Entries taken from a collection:
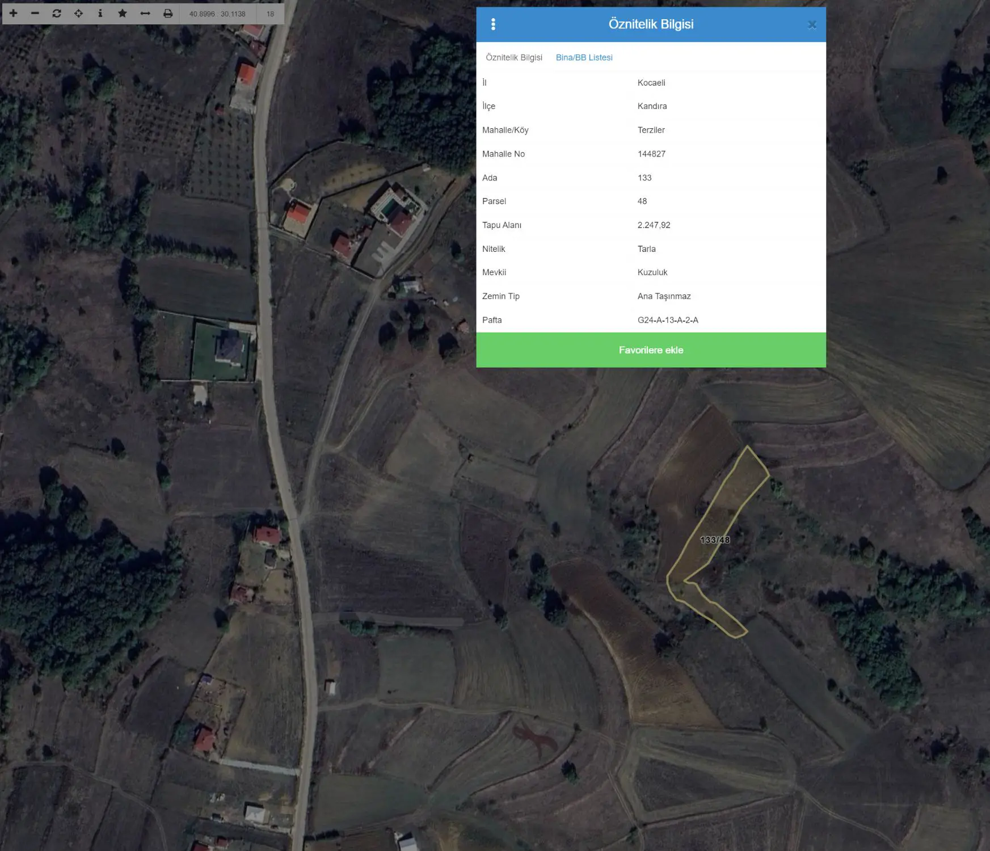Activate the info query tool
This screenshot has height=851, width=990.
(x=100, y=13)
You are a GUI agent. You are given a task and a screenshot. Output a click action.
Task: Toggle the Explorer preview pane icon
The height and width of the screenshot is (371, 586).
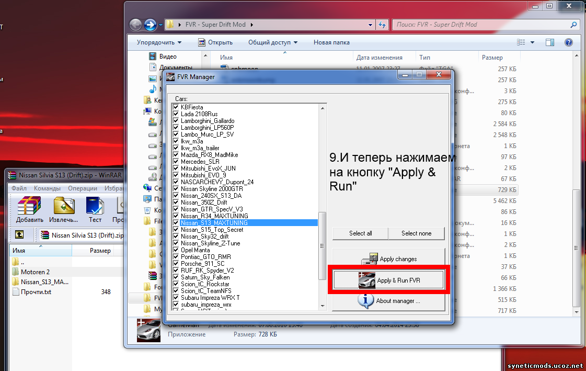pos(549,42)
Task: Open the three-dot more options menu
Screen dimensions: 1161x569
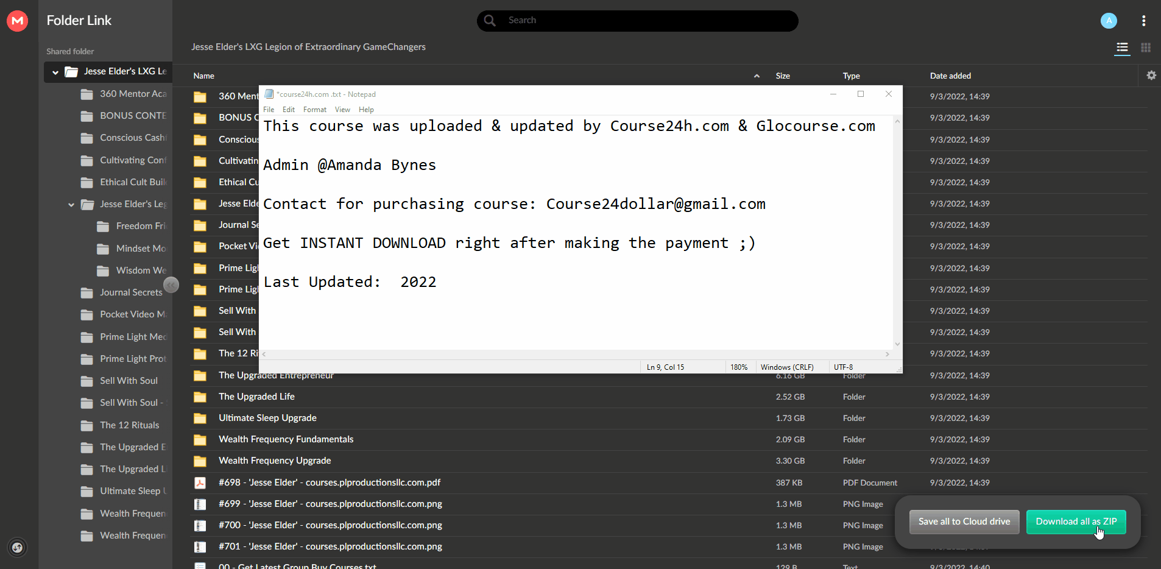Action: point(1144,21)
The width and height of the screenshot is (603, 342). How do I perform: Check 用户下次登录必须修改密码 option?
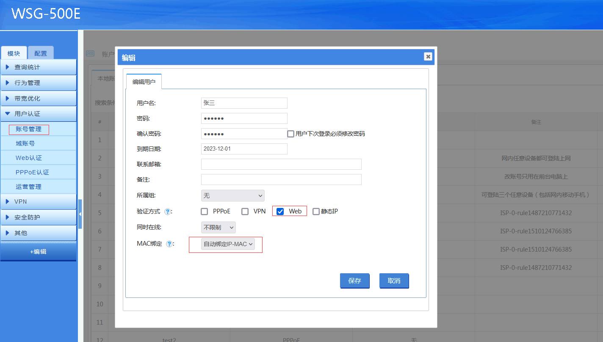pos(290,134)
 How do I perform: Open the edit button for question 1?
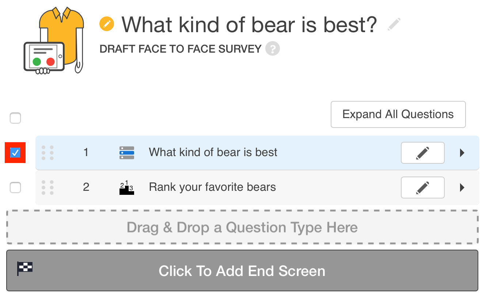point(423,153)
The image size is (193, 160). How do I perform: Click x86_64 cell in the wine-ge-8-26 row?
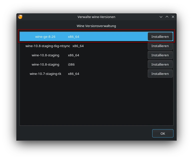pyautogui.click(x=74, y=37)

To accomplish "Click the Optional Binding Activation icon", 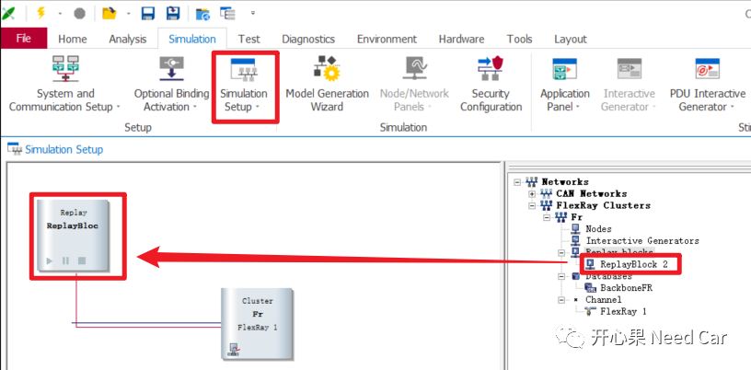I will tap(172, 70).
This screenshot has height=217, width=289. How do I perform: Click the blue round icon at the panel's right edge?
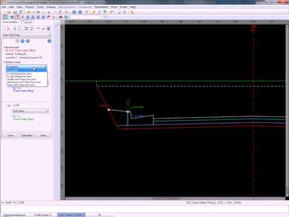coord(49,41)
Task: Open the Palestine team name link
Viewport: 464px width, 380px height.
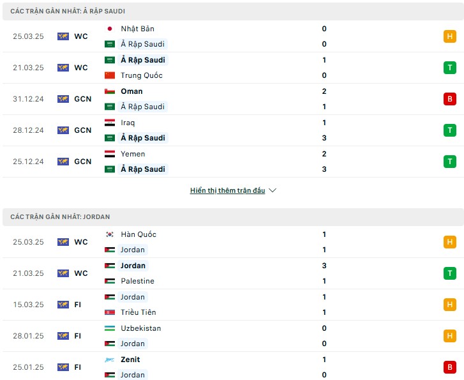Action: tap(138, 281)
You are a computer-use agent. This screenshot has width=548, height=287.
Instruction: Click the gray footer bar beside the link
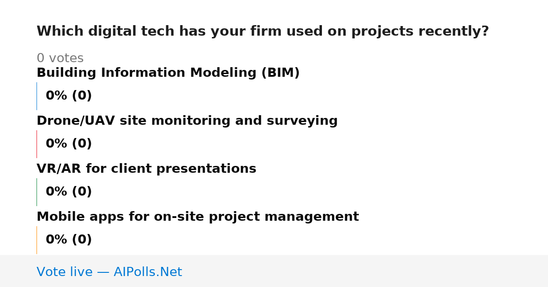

ASSIGNED TASK: Your output should consist solely of the lines from the line containing "Task: Open the Palestine team name link" through the last line of the entries, verbatim, minus any pictures.

COMPLETED EXERCISE:
Task: Open the Palestine team name link
Viewport: 464px width, 380px height.
Action: tap(138, 281)
You are a computer-use agent. This screenshot has width=548, height=287.
Instruction: Click the gray footer bar beside the link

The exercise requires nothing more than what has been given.